— Brano fornito —
Nelle prossime ore si sveleranno meglio gli scenari della costruzione eventuale di una vera lista alternativa indisponibile, prima e dopo le elezioni a fiancheggiare il terrorismo liberista del Pd.

Tra i nostalgici del centrosinistra continua invece la querelle con Renzi: «Dov’è l’apertura sulla leadership? Dov’è la svolta sull’agenda?». Pressoché unanime nella cordata che punta su Grasso il giudizio sul discorso fatto da Matteo Renzi in direzione Pd: non c’è nessuna novità sostanziale che permetta di aprire un tavolo «vero» sulla coalizione. Dunque, Mdp Si e Possibile vanno avanti tutta nella creazione di un nuovo soggetto che, con la leadership di Pietro Grasso e il contributo di personalità come Laura Boldrini, possa ambire a un profilo di «centrosinistra civico», non una «ridotta di sinistra». E se Giuliano Pisapia tace, fonti di Campo progressista fanno trapelare la loro freddezza per la «mancata svolta» del segretario Pd. «L’apertura di Renzi alla coalizione era il minimo sindacale, ma registriamo con freddezza che non c’è nessun fatto politico nuovo sui contenuti, la condizione del Paese e la discontinuità che abbiamo sempre chiesto. Anche sullo ius soli, siamo alla solita dichiarazione di principio», ragionano in serata da Campo progressista. L’appello unitario di Pisapia, osservano, è caduto nel vuoto.

E il leader Dem ha aperto ad Ap, rispondendo picche al vero paletto posto dall’ex sindaco alla composizione della coalizione: «Dentro non ci può stare né il vecchio né il nuovo centrodestra». Per ora Pisapia sceglie di tacere e resta aperto un estremo canale di dialogo, ma cresce dentro Cp lo scetticismo espresso domenica dagli applausi a Boldrini quando ha affermato che «non ci sono più le condizioni per un’alleanza col Pd». «Un pezzo di Campo progressista è già con noi», dicono i bersaniani. Mdp, Si e Possibile vanno avanti verso l’appuntamento del 2 dicembre, quando terranno a battesimo la lista unitaria che ambisce a farsi il più larga possibile e avere dopo le elezioni voce in capitolo (magari anche in un dialogo con il M5s, dice qualche esponente). La direzione Dem, osservano, è servita solo a compattare il Pd, «dove si sta già trattando tra le correnti – sibila un senatore – per i posti in lista». E ancora: «Fassino mediatore? Dice tanto su quanto siamo distanti…».

— Righe di dati di puntamento —
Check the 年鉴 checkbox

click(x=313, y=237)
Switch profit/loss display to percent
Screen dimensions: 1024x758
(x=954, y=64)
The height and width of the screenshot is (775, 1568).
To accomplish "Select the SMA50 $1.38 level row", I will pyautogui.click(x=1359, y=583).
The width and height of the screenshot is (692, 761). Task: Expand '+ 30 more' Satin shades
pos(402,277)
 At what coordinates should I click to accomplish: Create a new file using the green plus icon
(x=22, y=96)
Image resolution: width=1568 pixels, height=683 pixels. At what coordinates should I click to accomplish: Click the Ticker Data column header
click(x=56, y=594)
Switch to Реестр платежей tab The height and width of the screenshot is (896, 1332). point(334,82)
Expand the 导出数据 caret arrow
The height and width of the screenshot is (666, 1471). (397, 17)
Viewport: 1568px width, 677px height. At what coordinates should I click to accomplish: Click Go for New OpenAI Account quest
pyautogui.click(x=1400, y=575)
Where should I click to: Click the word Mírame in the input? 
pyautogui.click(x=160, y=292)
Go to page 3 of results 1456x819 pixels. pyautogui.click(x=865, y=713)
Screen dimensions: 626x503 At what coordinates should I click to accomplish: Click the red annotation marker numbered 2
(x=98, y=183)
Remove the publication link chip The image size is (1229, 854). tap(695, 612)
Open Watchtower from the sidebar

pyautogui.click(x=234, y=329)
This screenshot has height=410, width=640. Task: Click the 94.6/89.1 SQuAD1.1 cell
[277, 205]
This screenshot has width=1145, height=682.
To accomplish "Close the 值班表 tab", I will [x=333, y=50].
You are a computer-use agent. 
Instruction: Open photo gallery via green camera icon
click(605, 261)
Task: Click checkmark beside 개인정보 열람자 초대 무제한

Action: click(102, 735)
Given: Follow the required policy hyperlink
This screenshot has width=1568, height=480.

— Consegna —
Estrai dal brano sulla coalizione di centrosinistra, copiandolo senza modifiche, il tratto che si apre con le parole contenenti "Nelle prossime ore" e si chiude con "liberista del Pd.".

— Esito del compito —
Nelle prossime ore si sveleranno meglio gli scenari della costruzione eventuale di una vera lista alternativa indisponibile, prima e dopo le elezioni a fiancheggiare il terrorismo liberista del Pd.